==== Testo di lettura

Il nuovo ruolo del consulente finanziario post MiFID II al PFEXPO. Ecco la view di Eugenio de Vito (4Timing sim)
“La crisi finanziaria degli ultimi anni ha evidenziato l’inadeguatezza delle regole dettate, in materia di prestazione dei servizi di investimento, a garantire il rispetto del principio generale di agire nel miglior interesse dei clienti, mostrando una perdita di fiducia nella trasparenza dei mercati. I presidi della MiFID I si basavano sulla fiducia nei meccanismi di trasparenza e nelle regole di condotta in grado di garantire un adeguato livello di tutela al risparmiatore. La MiFID II, invece, prende coscienza dei limiti di tali misure se applicate esclusivamente alla fase distributiva. In sostanza bastava rispettare obblighi informativi, di trasparenza e di condotta e aver avvisato il cliente sul rischio dei prodotti e il gioco era fatto, potevano essere venduti a chiunque. La MiFID II invece responsabilizza gli intermediari sin dalla creazione in maniera che non possano essere venduti indistintamente a qualsiasi tipologia di cliente, bensì unicamente all’interno di un mercato di riferimento pre-individuato”.
A parlare è Eugenio de Vito, ceo di 4Timing sim, che in questo contributo anticipa parte dell’intervento che terrà il 24 gennaio, al PFEXPO di Milano, all’interno della tavola rotonda “Un nuovo approccio ai portafogli: come cambiano gli investimenti con la MiFID II”, che si svolgerà al Palazzo delle Stelline, in sala Leonardo, dalle 14.15 alle 16.00 (clicca qui per iscriverti all’evento)

========

=== Esercizio 1 ===
Indica in quale sala del Palazzo delle Stelline si svolgerà la tavola rotonda menzionata nel testo.
=== Esercizio 2 ===
Riscrivi il brano del testo che comincia con le parole "A parlare è" e si chiude dopo "per iscriverti all’evento)", mettendo "conferenza" al posto di "tavola rotonda".

==== Dati forniti

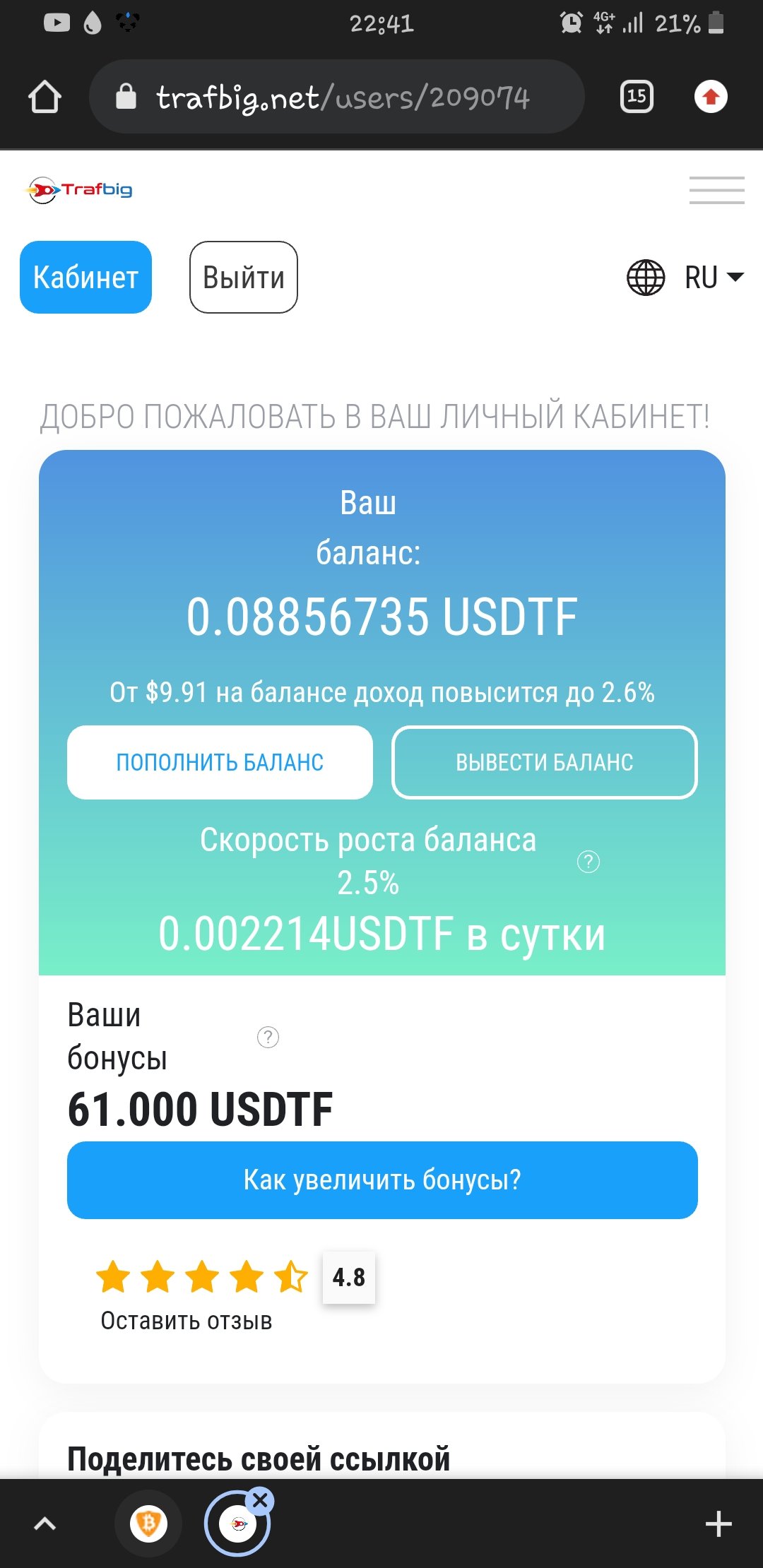Open the Кабинет section
This screenshot has height=1568, width=763.
point(85,277)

========

=== Risultato 1 ===
In sala Leonardo.

=== Risultato 2 ===
A parlare è Eugenio de Vito, ceo di 4Timing sim, che in questo contributo anticipa parte dell’intervento che terrà il 24 gennaio, al PFEXPO di Milano, all’interno della conferenza “Un nuovo approccio ai portafogli: come cambiano gli investimenti con la MiFID II”, che si svolgerà al Palazzo delle Stelline, in sala Leonardo, dalle 14.15 alle 16.00 (clicca qui per iscriverti all’evento)